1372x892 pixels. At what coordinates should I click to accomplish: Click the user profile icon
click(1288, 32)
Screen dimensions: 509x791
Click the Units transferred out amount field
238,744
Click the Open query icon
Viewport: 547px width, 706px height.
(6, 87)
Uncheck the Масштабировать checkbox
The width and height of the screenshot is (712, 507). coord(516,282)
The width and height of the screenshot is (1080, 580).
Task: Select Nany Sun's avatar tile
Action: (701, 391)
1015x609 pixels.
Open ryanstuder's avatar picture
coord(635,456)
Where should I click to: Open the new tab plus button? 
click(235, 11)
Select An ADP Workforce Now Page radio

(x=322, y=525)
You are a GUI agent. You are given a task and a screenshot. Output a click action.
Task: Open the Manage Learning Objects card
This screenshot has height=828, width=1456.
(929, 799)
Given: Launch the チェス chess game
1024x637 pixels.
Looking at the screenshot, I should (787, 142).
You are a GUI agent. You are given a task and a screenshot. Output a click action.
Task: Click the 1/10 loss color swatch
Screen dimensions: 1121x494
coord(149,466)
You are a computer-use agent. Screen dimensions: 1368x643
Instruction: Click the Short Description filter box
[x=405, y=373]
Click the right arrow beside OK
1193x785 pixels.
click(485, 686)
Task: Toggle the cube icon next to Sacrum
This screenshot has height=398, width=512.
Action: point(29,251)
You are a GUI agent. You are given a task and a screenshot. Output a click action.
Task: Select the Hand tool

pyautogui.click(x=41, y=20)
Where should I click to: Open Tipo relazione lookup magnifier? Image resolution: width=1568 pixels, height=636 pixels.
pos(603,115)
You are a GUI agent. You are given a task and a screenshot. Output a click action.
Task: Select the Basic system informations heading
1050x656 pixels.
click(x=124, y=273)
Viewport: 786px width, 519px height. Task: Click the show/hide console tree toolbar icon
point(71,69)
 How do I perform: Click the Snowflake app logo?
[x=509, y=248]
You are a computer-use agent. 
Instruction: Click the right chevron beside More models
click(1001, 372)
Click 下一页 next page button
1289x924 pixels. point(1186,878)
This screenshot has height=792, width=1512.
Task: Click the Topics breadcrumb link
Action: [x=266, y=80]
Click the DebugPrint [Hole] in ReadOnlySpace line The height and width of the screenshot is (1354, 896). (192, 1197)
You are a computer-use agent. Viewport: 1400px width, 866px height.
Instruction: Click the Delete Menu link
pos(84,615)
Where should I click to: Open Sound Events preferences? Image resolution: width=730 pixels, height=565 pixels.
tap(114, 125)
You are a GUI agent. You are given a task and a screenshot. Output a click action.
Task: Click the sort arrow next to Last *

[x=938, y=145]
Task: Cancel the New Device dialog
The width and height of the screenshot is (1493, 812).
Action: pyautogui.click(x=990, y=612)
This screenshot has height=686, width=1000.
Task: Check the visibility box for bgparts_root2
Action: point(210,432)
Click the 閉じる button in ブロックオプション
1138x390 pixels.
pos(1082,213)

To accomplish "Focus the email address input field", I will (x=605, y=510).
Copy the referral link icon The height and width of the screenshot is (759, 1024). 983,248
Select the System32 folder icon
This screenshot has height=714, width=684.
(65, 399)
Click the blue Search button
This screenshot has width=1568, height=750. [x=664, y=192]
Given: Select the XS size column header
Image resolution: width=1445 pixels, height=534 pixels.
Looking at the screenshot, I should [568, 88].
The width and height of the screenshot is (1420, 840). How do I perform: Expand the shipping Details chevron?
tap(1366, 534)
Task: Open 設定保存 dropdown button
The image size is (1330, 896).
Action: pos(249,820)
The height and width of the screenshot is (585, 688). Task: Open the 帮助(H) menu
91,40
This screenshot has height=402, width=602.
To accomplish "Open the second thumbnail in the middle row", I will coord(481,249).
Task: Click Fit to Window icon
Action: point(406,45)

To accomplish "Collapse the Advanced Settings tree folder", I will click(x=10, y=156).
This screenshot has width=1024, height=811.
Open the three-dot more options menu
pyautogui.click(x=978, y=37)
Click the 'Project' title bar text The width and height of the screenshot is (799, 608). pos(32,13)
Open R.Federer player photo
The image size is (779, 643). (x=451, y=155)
########
— What you will do —
Rewrite all of the items above as a numbered list, one line per number, leaving out the blank lines.

— Task answer —
1. 1372x892 pixels. At what coordinates should I click to accomplish: Click the user profile icon
2. click(1288, 32)
3. Screen dimensions: 509x791
4. Click the Units transferred out amount field
5. 238,744
6. Click the Open query icon
7. Viewport: 547px width, 706px height.
8. (6, 87)
9. Uncheck the Масштабировать checkbox
10. The width and height of the screenshot is (712, 507). coord(516,282)
11. The width and height of the screenshot is (1080, 580).
12. Task: Select Nany Sun's avatar tile
13. Action: (701, 391)
14. 1015x609 pixels.
15. Open ryanstuder's avatar picture
16. coord(635,456)
17. Where should I click to: Open the new tab plus button? 
18. click(235, 11)
19. Select An ADP Workforce Now Page radio
20. (x=322, y=525)
21. You are a GUI agent. You are given a task and a screenshot. Output a click action.
22. Task: Open the Manage Learning Objects card
23. This screenshot has height=828, width=1456.
24. (929, 799)
25. Given: Launch the チェス chess game
26. 1024x637 pixels.
27. Looking at the screenshot, I should (787, 142).
28. You are a GUI agent. You are given a task and a screenshot. Output a click action.
29. Task: Click the 1/10 loss color swatch
30. Screen dimensions: 1121x494
31. coord(149,466)
32. You are a computer-use agent. Screen dimensions: 1368x643
33. Instruction: Click the Short Description filter box
34. [x=405, y=373]
35. Click the right arrow beside OK
36. 1193x785 pixels.
37. click(485, 686)
38. Task: Toggle the cube icon next to Sacrum
39. This screenshot has height=398, width=512.
40. Action: point(29,251)
41. You are a GUI agent. You are given a task and a screenshot. Output a click action.
42. Task: Select the Hand tool
43. pyautogui.click(x=41, y=20)
44. Where should I click to: Open Tipo relazione lookup magnifier? Image resolution: width=1568 pixels, height=636 pixels.
45. pos(603,115)
46. You are a GUI agent. You are given a task and a screenshot. Output a click action.
47. Task: Select the Basic system informations heading
48. 1050x656 pixels.
49. click(x=124, y=273)
50. Viewport: 786px width, 519px height. Task: Click the show/hide console tree toolbar icon
51. point(71,69)
52.  How do I perform: Click the Snowflake app logo?
53. [x=509, y=248]
54. You are a computer-use agent. 
55. Instruction: Click the right chevron beside More models
56. click(1001, 372)
57. Click 下一页 next page button
58. 1289x924 pixels. point(1186,878)
59. This screenshot has height=792, width=1512.
60. Task: Click the Topics breadcrumb link
61. Action: [x=266, y=80]
62. Click the DebugPrint [Hole] in ReadOnlySpace line The height and width of the screenshot is (1354, 896). (192, 1197)
63. You are a computer-use agent. Viewport: 1400px width, 866px height.
64. Instruction: Click the Delete Menu link
65. pos(84,615)
66. Where should I click to: Open Sound Events preferences? Image resolution: width=730 pixels, height=565 pixels.
67. tap(114, 125)
68. You are a GUI agent. You are given a task and a screenshot. Output a click action.
69. Task: Click the sort arrow next to Last *
70. [x=938, y=145]
71. Task: Cancel the New Device dialog
72. The width and height of the screenshot is (1493, 812).
73. Action: pyautogui.click(x=990, y=612)
74. This screenshot has height=686, width=1000.
75. Task: Check the visibility box for bgparts_root2
76. Action: point(210,432)
77. Click the 閉じる button in ブロックオプション
78. 1138x390 pixels.
79. pos(1082,213)
80. To accomplish "Focus the email address input field", I will (x=605, y=510).
81. Copy the referral link icon The height and width of the screenshot is (759, 1024). 983,248
82. Select the System32 folder icon
83. This screenshot has height=714, width=684.
84. (65, 399)
85. Click the blue Search button
86. This screenshot has width=1568, height=750. [x=664, y=192]
87. Given: Select the XS size column header
88. Image resolution: width=1445 pixels, height=534 pixels.
89. Looking at the screenshot, I should [568, 88].
90. The width and height of the screenshot is (1420, 840). How do I perform: Expand the shipping Details chevron?
91. tap(1366, 534)
92. Task: Open 設定保存 dropdown button
93. The image size is (1330, 896).
94. Action: pos(249,820)
95. The height and width of the screenshot is (585, 688). Task: Open the 帮助(H) menu
96. 91,40
97. This screenshot has height=402, width=602.
98. To accomplish "Open the second thumbnail in the middle row", I will coord(481,249).
99. Task: Click Fit to Window icon
100. Action: point(406,45)
101. To accomplish "Collapse the Advanced Settings tree folder", I will click(x=10, y=156).
102. This screenshot has width=1024, height=811.
103. Open the three-dot more options menu
104. pyautogui.click(x=978, y=37)
105. Click the 'Project' title bar text The width and height of the screenshot is (799, 608). pos(32,13)
106. Open R.Federer player photo
107. The image size is (779, 643). (x=451, y=155)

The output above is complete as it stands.